WHAT YOU ARE ASKED TO DO → Each record must appear in the answer exactly as given.

EXERCISE DATA →

::::::

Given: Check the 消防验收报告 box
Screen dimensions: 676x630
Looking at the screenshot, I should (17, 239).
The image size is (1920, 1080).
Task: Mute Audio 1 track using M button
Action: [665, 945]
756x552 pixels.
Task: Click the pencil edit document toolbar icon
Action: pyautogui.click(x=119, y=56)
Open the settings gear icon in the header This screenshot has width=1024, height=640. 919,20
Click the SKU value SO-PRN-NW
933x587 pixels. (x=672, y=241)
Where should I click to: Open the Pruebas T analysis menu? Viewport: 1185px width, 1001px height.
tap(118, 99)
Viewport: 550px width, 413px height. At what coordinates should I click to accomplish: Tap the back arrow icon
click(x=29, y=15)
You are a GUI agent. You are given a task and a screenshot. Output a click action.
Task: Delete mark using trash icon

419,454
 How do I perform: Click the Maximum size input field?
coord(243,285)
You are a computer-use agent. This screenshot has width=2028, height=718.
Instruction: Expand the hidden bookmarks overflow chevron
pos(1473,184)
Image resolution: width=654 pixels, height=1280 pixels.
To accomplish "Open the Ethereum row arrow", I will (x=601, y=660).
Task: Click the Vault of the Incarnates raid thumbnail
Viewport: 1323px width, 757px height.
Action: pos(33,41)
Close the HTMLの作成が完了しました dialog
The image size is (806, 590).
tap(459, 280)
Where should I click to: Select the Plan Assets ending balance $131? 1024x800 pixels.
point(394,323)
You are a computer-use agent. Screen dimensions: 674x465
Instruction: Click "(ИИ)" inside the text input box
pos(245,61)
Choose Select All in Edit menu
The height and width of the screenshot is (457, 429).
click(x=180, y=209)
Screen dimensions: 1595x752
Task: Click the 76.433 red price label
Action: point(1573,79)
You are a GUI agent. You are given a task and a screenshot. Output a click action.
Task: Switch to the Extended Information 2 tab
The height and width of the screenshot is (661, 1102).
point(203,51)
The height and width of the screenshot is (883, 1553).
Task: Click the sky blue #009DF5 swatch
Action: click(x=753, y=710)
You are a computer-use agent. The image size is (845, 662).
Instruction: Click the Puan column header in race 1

::::::

RESULT FOR THIS EXERCISE →
Given: Check the 消防验收报告 box
Screen dimensions: 676x630
Looking at the screenshot, I should (17, 239).
The image size is (1920, 1080).
Task: Mute Audio 1 track using M button
Action: [665, 945]
756x552 pixels.
Task: Click the pencil edit document toolbar icon
Action: pyautogui.click(x=119, y=56)
Open the settings gear icon in the header This screenshot has width=1024, height=640. 919,20
Click the SKU value SO-PRN-NW
933x587 pixels. (x=672, y=241)
Where should I click to: Open the Pruebas T analysis menu? Viewport: 1185px width, 1001px height.
tap(118, 99)
Viewport: 550px width, 413px height. At what coordinates should I click to accomplish: Tap the back arrow icon
click(x=29, y=15)
You are a GUI agent. You are given a task and a screenshot. Output a click action.
Task: Delete mark using trash icon

419,454
 How do I perform: Click the Maximum size input field?
coord(243,285)
You are a computer-use agent. This screenshot has width=2028, height=718.
Instruction: Expand the hidden bookmarks overflow chevron
pos(1473,184)
Image resolution: width=654 pixels, height=1280 pixels.
To accomplish "Open the Ethereum row arrow", I will (x=601, y=660).
Task: Click the Vault of the Incarnates raid thumbnail
Viewport: 1323px width, 757px height.
Action: pos(33,41)
Close the HTMLの作成が完了しました dialog
The image size is (806, 590).
tap(459, 280)
Where should I click to: Select the Plan Assets ending balance $131? 1024x800 pixels.
point(394,323)
You are a computer-use agent. Screen dimensions: 674x465
Instruction: Click "(ИИ)" inside the text input box
pos(245,61)
Choose Select All in Edit menu
The height and width of the screenshot is (457, 429).
click(x=180, y=209)
Screen dimensions: 1595x752
Task: Click the 76.433 red price label
Action: point(1573,79)
You are a GUI agent. You are given a task and a screenshot. Output a click action.
Task: Switch to the Extended Information 2 tab
The height and width of the screenshot is (661, 1102).
point(203,51)
The height and width of the screenshot is (883, 1553).
Task: Click the sky blue #009DF5 swatch
Action: click(x=753, y=710)
You are a computer-use agent. The image size is (845, 662).
Instruction: Click the Puan column header in race 1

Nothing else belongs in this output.